X-Faktor is a Hungarian television music competition to find new singing talent. The sixth series aired on RTL Klub in 2016. Bence Istenes presented his third series of X-Faktor. Gabi Tóth returned as a judge for the third time. Laci Gáspár, Peti Puskás and ByeAlex, joined her, who replaced judges Róbert Alföldi, Róbert Szikora and Gábor Szűcs (Little G. Weewil).

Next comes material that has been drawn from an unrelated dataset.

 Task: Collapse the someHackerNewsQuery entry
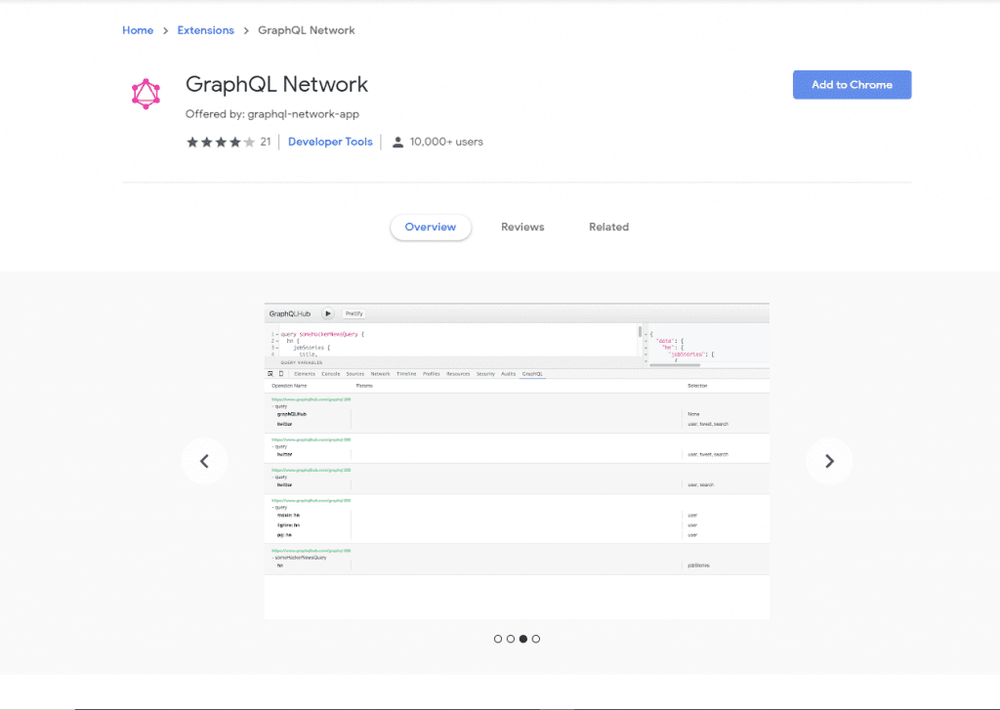pos(274,557)
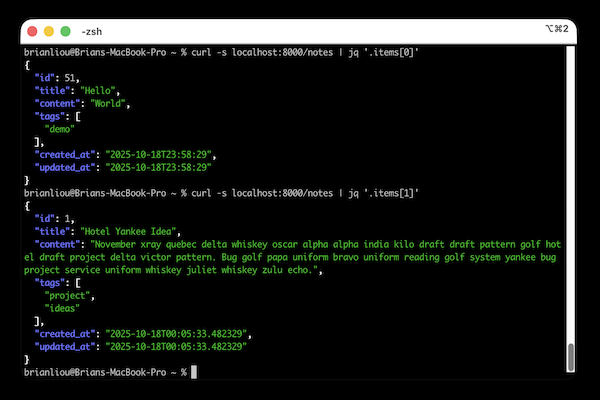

The series also saw the age limit decreased from 14 to 12.

==Judges' houses==
At this stage of the competition each judge mentored six acts. 24 acts went through for this stage of the show. Each judge had help from a guest judge to choose their final acts.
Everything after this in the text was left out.